| Set problem |
Edit the records that begin at the line containing "Task: Open the Goal Logs link" and stop after the line containing "click(582, 470)", replacing "Instruction:" with "Command:" and leaving everything else unchanged. Return only those lines.
<<<<
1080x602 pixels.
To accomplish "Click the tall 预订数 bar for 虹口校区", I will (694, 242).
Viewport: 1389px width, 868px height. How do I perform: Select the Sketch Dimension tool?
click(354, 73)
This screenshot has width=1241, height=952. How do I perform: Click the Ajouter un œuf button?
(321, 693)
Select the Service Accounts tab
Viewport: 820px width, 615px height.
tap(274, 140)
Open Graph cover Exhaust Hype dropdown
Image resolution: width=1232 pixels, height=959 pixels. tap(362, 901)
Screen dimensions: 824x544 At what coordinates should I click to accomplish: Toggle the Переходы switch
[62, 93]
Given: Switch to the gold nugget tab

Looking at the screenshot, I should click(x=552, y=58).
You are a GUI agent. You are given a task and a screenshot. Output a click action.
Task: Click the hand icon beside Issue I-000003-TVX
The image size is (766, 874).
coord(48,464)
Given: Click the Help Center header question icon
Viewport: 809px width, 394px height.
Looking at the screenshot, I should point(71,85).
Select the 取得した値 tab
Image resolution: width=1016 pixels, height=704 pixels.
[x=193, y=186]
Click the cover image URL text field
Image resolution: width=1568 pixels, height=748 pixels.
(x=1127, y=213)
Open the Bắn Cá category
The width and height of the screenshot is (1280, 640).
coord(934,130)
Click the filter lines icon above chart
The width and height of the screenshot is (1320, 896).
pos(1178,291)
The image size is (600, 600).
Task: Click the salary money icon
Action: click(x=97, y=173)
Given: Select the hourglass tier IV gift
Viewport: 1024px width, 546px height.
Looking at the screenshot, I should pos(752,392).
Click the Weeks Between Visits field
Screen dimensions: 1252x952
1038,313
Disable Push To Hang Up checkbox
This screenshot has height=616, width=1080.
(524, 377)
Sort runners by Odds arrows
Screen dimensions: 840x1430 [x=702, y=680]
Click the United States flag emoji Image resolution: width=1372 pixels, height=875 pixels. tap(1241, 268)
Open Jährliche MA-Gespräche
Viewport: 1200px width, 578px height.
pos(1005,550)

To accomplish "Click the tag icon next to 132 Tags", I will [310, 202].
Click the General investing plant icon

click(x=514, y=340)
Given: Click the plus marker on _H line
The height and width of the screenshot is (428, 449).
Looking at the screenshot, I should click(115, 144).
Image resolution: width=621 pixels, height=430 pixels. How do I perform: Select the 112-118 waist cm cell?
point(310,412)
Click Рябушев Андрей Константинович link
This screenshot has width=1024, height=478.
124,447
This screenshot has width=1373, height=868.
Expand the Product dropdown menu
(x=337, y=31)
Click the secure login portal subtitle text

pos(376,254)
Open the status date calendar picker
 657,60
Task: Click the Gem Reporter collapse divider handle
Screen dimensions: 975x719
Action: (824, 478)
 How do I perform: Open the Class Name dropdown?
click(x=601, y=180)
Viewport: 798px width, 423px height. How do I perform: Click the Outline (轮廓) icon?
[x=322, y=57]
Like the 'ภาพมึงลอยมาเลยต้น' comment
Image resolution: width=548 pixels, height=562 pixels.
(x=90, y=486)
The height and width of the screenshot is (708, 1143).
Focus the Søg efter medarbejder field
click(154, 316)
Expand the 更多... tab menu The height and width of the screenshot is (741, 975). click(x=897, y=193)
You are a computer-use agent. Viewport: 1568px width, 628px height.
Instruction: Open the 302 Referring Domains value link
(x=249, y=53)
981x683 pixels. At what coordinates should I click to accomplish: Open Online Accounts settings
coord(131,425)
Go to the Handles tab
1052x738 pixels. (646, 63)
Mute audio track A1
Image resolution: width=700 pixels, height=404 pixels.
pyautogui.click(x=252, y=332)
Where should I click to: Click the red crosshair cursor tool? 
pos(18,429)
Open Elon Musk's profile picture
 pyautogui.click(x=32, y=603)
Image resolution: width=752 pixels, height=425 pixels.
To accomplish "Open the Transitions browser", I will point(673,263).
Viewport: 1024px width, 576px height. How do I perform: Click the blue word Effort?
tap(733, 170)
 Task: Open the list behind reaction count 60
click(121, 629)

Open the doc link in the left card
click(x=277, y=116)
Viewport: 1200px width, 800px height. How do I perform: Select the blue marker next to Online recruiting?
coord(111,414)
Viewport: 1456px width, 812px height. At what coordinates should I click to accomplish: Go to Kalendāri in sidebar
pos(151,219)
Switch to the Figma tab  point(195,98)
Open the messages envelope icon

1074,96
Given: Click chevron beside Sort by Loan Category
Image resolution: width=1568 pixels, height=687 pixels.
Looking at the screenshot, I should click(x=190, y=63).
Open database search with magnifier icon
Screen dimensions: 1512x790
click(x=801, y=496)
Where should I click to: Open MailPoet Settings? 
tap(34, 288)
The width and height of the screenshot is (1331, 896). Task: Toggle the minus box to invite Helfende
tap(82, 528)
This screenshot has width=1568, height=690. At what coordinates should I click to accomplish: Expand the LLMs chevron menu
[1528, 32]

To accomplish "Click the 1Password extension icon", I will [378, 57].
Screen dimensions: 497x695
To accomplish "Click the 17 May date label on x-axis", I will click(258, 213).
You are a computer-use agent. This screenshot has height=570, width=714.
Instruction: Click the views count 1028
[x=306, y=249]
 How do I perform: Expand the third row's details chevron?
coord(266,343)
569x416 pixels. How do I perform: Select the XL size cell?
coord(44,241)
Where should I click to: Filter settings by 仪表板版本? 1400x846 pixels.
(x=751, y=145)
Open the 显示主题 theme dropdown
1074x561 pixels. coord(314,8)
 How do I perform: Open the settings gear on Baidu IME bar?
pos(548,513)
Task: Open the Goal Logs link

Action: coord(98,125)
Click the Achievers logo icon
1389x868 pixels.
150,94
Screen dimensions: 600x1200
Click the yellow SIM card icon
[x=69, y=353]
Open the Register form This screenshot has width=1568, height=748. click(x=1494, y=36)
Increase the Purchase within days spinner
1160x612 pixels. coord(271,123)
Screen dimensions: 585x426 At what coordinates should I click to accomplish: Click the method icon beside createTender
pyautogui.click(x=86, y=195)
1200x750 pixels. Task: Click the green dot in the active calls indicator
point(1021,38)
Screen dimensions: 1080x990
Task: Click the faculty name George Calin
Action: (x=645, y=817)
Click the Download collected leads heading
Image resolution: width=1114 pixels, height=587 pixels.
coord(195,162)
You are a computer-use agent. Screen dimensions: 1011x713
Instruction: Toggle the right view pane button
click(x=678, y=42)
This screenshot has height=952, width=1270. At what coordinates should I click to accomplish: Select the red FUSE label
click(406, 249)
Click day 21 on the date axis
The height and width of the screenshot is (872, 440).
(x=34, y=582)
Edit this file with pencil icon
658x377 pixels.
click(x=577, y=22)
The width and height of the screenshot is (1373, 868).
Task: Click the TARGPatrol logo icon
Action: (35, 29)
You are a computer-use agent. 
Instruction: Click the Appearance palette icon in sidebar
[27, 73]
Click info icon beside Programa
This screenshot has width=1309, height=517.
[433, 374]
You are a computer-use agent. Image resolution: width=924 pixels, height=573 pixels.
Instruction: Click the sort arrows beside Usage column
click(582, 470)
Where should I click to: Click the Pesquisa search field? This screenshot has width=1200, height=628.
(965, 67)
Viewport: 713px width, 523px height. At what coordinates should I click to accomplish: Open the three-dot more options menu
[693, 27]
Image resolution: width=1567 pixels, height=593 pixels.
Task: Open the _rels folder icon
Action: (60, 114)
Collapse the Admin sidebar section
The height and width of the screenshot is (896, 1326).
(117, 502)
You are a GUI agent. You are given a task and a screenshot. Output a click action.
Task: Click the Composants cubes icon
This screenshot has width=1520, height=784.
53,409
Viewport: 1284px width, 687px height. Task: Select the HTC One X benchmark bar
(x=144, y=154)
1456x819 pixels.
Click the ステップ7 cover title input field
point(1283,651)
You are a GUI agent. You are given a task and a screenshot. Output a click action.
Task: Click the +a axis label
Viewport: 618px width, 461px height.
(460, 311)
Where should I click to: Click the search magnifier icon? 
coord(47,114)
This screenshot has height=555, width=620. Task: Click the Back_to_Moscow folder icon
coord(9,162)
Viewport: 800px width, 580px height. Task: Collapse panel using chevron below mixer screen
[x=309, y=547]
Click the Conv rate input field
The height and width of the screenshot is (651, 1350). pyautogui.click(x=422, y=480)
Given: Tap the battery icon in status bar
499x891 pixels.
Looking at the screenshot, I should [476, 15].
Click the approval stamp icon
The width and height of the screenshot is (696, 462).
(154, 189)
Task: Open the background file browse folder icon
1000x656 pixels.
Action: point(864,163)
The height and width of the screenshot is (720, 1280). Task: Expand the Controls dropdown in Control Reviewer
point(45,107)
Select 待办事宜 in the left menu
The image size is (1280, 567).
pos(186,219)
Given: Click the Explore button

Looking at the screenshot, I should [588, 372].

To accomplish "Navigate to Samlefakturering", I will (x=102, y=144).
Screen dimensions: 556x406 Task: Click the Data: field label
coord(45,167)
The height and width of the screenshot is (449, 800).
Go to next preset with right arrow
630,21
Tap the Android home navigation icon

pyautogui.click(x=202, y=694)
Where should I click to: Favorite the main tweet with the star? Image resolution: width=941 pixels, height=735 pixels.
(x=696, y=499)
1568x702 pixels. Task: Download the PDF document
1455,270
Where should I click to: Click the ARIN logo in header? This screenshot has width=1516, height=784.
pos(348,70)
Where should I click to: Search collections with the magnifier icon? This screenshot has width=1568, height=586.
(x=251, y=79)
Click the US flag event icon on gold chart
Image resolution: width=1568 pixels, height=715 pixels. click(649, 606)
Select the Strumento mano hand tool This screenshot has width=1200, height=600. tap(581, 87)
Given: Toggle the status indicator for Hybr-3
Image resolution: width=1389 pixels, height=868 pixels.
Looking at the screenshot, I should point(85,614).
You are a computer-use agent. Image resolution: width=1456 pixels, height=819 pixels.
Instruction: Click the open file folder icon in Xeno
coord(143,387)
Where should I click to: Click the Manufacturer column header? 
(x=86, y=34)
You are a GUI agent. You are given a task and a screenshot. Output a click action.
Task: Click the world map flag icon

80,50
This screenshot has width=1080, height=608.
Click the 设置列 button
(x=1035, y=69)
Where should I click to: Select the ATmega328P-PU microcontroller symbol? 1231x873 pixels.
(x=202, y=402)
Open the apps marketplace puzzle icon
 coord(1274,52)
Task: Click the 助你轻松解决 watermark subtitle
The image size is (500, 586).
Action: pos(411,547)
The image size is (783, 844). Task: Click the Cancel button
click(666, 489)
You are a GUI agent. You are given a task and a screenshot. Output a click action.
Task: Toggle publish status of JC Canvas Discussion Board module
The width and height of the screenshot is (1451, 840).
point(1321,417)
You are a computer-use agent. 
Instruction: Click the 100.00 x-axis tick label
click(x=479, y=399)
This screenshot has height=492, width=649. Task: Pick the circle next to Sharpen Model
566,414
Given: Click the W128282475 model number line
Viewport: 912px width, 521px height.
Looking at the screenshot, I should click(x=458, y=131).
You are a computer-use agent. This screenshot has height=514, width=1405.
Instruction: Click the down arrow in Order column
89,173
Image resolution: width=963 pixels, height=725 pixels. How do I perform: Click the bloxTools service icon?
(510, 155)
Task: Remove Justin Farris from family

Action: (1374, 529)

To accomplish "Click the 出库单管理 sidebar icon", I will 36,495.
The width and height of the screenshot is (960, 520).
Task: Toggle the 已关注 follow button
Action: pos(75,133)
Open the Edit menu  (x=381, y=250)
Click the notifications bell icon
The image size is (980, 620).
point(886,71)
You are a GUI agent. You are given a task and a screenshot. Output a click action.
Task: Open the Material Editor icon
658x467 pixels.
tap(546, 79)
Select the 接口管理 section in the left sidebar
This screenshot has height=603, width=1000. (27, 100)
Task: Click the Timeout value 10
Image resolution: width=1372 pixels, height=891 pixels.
>>>>
| Finished answer |
Task: Open the Goal Logs link

Action: coord(98,125)
Click the Achievers logo icon
1389x868 pixels.
150,94
Screen dimensions: 600x1200
Click the yellow SIM card icon
[x=69, y=353]
Open the Register form This screenshot has width=1568, height=748. click(x=1494, y=36)
Increase the Purchase within days spinner
1160x612 pixels. coord(271,123)
Screen dimensions: 585x426 At what coordinates should I click to accomplish: Click the method icon beside createTender
pyautogui.click(x=86, y=195)
1200x750 pixels. Task: Click the green dot in the active calls indicator
point(1021,38)
Screen dimensions: 1080x990
Task: Click the faculty name George Calin
Action: (x=645, y=817)
Click the Download collected leads heading
Image resolution: width=1114 pixels, height=587 pixels.
coord(195,162)
You are a computer-use agent. Screen dimensions: 1011x713
Command: Toggle the right view pane button
click(x=678, y=42)
This screenshot has height=952, width=1270. At what coordinates should I click to accomplish: Select the red FUSE label
click(406, 249)
Click day 21 on the date axis
The height and width of the screenshot is (872, 440).
(x=34, y=582)
Edit this file with pencil icon
658x377 pixels.
click(x=577, y=22)
The width and height of the screenshot is (1373, 868).
Task: Click the TARGPatrol logo icon
Action: (35, 29)
You are a computer-use agent. 
Command: Click the Appearance palette icon in sidebar
[27, 73]
Click info icon beside Programa
This screenshot has width=1309, height=517.
[433, 374]
You are a computer-use agent. Image resolution: width=924 pixels, height=573 pixels.
Command: Click the sort arrows beside Usage column
click(582, 470)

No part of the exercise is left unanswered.